Se la natura avesse compiuto indisturbata la sua opera, di lui adesso non sarebbe rimasta che polvere; se il normale scorrere del tempo non fosse stato alterato da strani ed inspiegabili eventi Rebecca avrebbe festeggiato a breve il suo quarantasettesimo compleanno. Invece andava in giro con l’aspetto giovane e fresco di una ventenne, poiché gli anni si erano congelati sul suo corpo donandole un fascino etereo, impalpabile, che rapiva chiunque incrociasse il suo sguardo ipnotico. Sguardo che si era posato adesso con curiosità su di un gruppo di ragazzi che diffondeva un tremendo baccano all’interno del locale; ridevano e scherzavano consumando un’enorme pizza tra un pettegolezzo e un sorso di birra. I lunghi mantelli di raso, che svolazzavano morbidamente al loro passare, erano ora adagiati su di una sedia poco distante, ma le catene erano ancora lì a cinger loro la vita ed i polsi, pendenti e tintinnanti come quelle dei prigionieri negli antichi manieri medioevali; vestiti di morte, come sapevano totalmente spogliarsi della loro maschera tenebrosa alla prima idea bizzarra e divertente che sfiorava le loro menti! Ragazzini viziati che non avevano mai realmente conosciuto il dolore, diversamente da lei.

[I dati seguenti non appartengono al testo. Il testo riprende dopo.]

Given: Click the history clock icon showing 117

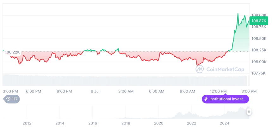Looking at the screenshot, I should pos(9,99).
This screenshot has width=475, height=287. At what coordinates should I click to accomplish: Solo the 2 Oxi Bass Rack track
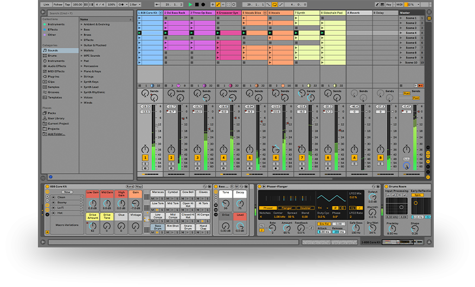point(171,163)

Eppure non li invidiava affatto: erano allegri perché la morte sospirava sulle loro schiene, ma loro non la percepivano. Erano inconsapevoli e felici come un agnellino alla vigilia di Pasqua.
Rebecca li definiva “il branco”, poiché erano soliti muoversi sempre in gruppo, fregiandosi di appartenere ad una ristrettissima cerchia fortemente elitaria. Ma forse l’appellativo “gregge” sarebbe stato più appropriato.

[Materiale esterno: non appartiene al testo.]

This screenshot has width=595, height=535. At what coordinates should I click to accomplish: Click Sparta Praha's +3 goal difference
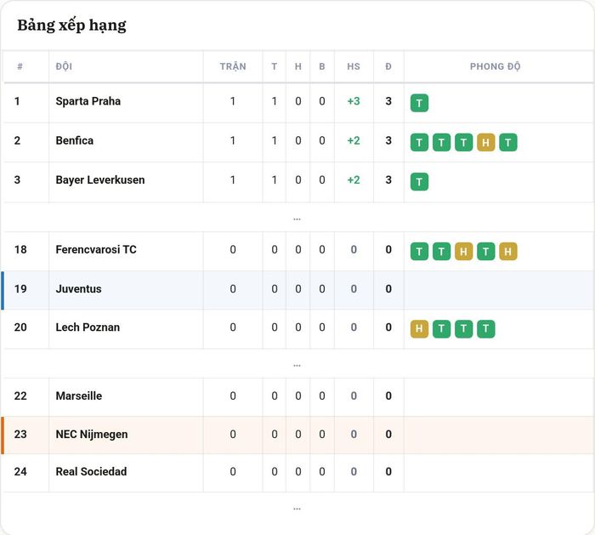coord(354,101)
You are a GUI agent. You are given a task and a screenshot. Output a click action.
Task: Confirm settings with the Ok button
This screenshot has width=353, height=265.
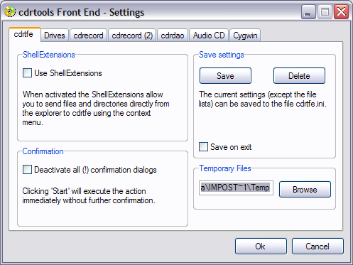(261, 247)
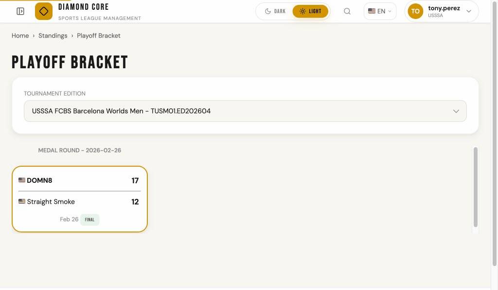Click the Diamond Core logo icon
The width and height of the screenshot is (498, 290).
pos(44,11)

Le loro risa erano appannate da una vetrata che li separava dall’area esterna del pub e le parole che si scambiavano si mescolavano con l’eco della musica che si diffondeva dall’interno del locale; e per lei fu quasi un sollievo non esser costretta ad ascoltare le loro tediose conversazioni: in quale discoteca si sarebbe svolto il prossimo dark party? Quale concerto si sarebbe tenuto nelle future settimane? E chi aveva visto il nuovo modello di pantaloni di vinile esposti nella vetrina di “Inferno e Suicidio”?
Sedeva su una delle panche di legno del cortile con aria annoiata, chiedendosi cosa ci facesse ancora lì, sola. Non lo sapeva, ma era certa di non aver nessuna voglia di tornare a casa: era venerdì sera e la notte era appena iniziata.